Compute each probability. The strategy is to transform X, a random variable representing the weight of newborns, to another random variable Z that represents the same but scaled quantity so that Z is normally distributed with mean 0 and s.d. 1. To do this, we use the rule
X = 5.5 + 1.6 Z
or
Z = (X - 5.5)/1.6
then use a calculator to compute the probability, or look it up in a table. Multiply this probability by 800 to find the number of newborns in each category.
1.
Pr[3 ≤ X ≤ 8] = Pr[(3 - 5.5)/1.6 ≤ (X - 5.5)/1.6 ≤ (8 - 5.5)/1.6]

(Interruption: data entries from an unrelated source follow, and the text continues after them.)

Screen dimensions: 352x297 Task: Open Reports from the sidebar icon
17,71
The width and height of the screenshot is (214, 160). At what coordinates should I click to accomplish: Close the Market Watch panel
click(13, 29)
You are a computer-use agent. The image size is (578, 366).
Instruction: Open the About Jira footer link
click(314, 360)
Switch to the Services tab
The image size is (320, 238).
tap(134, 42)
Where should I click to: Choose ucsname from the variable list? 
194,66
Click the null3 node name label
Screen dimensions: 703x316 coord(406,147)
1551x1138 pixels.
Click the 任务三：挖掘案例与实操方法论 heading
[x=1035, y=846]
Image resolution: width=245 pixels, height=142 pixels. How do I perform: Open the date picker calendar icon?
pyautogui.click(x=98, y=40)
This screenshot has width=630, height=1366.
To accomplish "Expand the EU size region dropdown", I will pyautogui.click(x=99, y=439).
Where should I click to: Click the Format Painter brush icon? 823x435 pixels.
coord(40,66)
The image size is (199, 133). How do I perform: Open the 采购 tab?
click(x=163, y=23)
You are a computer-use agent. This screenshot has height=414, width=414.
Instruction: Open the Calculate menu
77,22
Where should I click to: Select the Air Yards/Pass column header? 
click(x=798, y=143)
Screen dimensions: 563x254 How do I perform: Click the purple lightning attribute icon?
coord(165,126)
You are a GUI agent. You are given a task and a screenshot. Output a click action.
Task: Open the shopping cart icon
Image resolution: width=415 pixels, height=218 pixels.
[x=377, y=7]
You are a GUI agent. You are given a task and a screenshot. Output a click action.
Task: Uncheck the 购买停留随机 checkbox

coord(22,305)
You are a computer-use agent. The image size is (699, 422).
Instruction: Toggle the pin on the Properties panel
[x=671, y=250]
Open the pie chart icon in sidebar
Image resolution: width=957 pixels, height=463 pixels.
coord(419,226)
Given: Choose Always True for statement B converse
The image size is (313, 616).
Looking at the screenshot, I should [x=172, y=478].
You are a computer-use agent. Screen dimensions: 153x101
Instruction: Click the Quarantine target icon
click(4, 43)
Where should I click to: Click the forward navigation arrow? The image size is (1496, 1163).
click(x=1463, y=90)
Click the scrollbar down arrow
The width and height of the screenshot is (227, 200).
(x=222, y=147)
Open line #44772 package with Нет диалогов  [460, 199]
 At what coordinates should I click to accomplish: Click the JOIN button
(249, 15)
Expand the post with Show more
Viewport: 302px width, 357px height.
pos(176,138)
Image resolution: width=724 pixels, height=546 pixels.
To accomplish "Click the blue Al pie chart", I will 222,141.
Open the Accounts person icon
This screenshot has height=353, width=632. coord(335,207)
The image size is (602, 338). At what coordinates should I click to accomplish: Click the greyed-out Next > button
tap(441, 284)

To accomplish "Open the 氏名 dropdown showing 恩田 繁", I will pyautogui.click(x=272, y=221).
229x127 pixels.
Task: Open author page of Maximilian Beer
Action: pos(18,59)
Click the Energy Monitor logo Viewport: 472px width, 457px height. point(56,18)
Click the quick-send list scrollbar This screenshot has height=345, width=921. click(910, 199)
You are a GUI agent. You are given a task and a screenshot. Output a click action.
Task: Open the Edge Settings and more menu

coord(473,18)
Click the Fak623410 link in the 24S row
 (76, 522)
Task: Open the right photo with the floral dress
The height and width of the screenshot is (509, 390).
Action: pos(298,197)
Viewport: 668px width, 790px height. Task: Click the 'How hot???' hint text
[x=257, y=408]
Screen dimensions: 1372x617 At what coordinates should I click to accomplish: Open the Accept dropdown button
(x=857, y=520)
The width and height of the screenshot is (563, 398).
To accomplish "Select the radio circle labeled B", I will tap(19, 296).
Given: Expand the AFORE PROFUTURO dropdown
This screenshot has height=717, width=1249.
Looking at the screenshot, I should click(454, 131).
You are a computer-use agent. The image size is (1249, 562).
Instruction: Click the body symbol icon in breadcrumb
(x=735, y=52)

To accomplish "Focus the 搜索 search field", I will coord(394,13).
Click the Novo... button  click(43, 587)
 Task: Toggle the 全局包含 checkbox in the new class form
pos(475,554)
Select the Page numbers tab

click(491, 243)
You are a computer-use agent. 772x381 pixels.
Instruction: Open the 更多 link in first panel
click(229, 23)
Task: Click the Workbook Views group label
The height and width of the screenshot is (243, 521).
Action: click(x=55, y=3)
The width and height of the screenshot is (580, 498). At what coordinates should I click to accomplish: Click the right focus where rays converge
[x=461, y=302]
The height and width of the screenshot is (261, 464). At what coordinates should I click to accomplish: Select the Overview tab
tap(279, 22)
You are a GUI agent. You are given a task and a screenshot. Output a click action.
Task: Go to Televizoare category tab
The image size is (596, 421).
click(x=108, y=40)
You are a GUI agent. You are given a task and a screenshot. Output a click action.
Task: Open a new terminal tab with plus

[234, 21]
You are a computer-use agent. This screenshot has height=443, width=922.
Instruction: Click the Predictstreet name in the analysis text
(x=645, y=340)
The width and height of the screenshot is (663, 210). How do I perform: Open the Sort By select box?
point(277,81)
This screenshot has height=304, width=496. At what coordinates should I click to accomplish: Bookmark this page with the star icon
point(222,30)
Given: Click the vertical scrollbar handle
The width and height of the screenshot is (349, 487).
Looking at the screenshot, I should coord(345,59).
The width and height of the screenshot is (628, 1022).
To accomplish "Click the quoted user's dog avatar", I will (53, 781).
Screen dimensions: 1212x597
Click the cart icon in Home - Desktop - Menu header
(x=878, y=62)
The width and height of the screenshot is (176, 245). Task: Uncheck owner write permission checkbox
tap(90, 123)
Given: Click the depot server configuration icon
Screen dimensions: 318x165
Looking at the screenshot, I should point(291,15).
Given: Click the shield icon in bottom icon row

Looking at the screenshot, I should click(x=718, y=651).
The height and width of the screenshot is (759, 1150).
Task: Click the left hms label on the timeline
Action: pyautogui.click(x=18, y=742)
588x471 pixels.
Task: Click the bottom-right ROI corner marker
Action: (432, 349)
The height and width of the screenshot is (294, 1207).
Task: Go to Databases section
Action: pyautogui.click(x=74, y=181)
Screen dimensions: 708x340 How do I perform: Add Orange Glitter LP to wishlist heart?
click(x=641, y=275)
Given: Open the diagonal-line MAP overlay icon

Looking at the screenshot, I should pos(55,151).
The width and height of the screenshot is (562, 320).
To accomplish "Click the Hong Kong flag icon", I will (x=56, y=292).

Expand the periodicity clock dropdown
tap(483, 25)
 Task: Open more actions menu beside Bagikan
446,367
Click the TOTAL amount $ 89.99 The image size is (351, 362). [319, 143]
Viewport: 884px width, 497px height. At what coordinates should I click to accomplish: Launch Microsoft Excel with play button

… ≈ Pr[-1.5625 ≤ Z ≤ 1.5625]
… ≈ 0.8818
Out of 800 babies, you would expect around 88% of them, or about 705 babies to weight between 3 and 8 pounds.
2.
Pr[X < 6] = Pr[(X - 5.5)/1.6 ≤ (6 - 5.5)/1.6]
… = Pr[Z ≤ 0.3125]
… ≈ 0.6227
Out of 800 babies, around 498 will weigh less than 6 pounds.
3.
Pr[X > 5] = Pr[(X - 5.5)/1.6 > (5 - 5.5)/1.6]
… = Pr[Z > -0.3125]
… ≈ 0.6227
same as (2) due to the symmetry of the distribution (Z is centered at zero). Out of 800 babies, you can expect around 498 in this group.
4.
Pr[5.5 ≤ X ≤ 9] = Pr[(5.5 - 5.5)/1.6 ≤ (X - 5.5)/1.6 ≤ (9 - 5.5)/1.6]
… = Pr[0 ≤ Z ≤ 2.1875]
… ≈ 0.4857
Out of 800 babies, around 388 will weigh between 5.5 and 9 pounds.